From what I've read, on the other side of the Atlantic pond, their laws *DO* make that illegal :
What I understand in the DMCA, is that mere fact of pointing to illegal DRM-breaking countermeasures is it self illegal.
So not only would various versions of software packaged with their crack be illegal,
but the torrent tracker and torrent file itself, even if none of them hold the actual data, would be deemed illegal as together they point to place where the illegal data is (i.e.: other users in the P2P network).
This is a little bit weird as this could be interpreted in a way which makes Google illegal : even if Google doesn't host much data (except for cached pages* and picture thumbnails), one can type "crack" + {name of the soft to be cracked} and Google will bring up links pointing to websites which host the anti-DRM countermeasures.

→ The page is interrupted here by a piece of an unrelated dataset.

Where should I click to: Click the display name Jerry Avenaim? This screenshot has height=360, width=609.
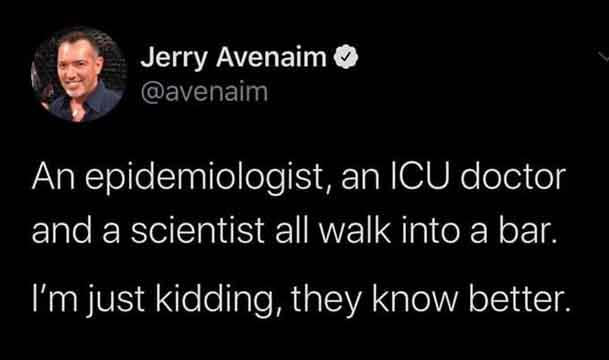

Thankfully, here in Europe we have saner laws. Pointing itself isn't a crime. And anyway several jurisdictions even tolerate DRM-breaking softwares (Switzerland's law even explicitly tells that DRM-circumvention softwares aren't illegal when used in ways authorized by the copyright law).
*: There's bound to be some source code of some anti-DRM algorithm (like DeCSS) documented on some web page and saved somewhere in the Google cache. So in fact Google *is* holding illegal code, but that's not my current demonstration.
"Sufficiently advanced satire is indistinguishable from reality." - [Tips: 1DrYakQDKCQ6y52z6QbnkxHXAocMZJE61o ]
Hey, Lundström! Is that an umlaut over your name, or are those your tiny balls?
This post is LAW where prohibited by VOID. Prosecutors will be violated.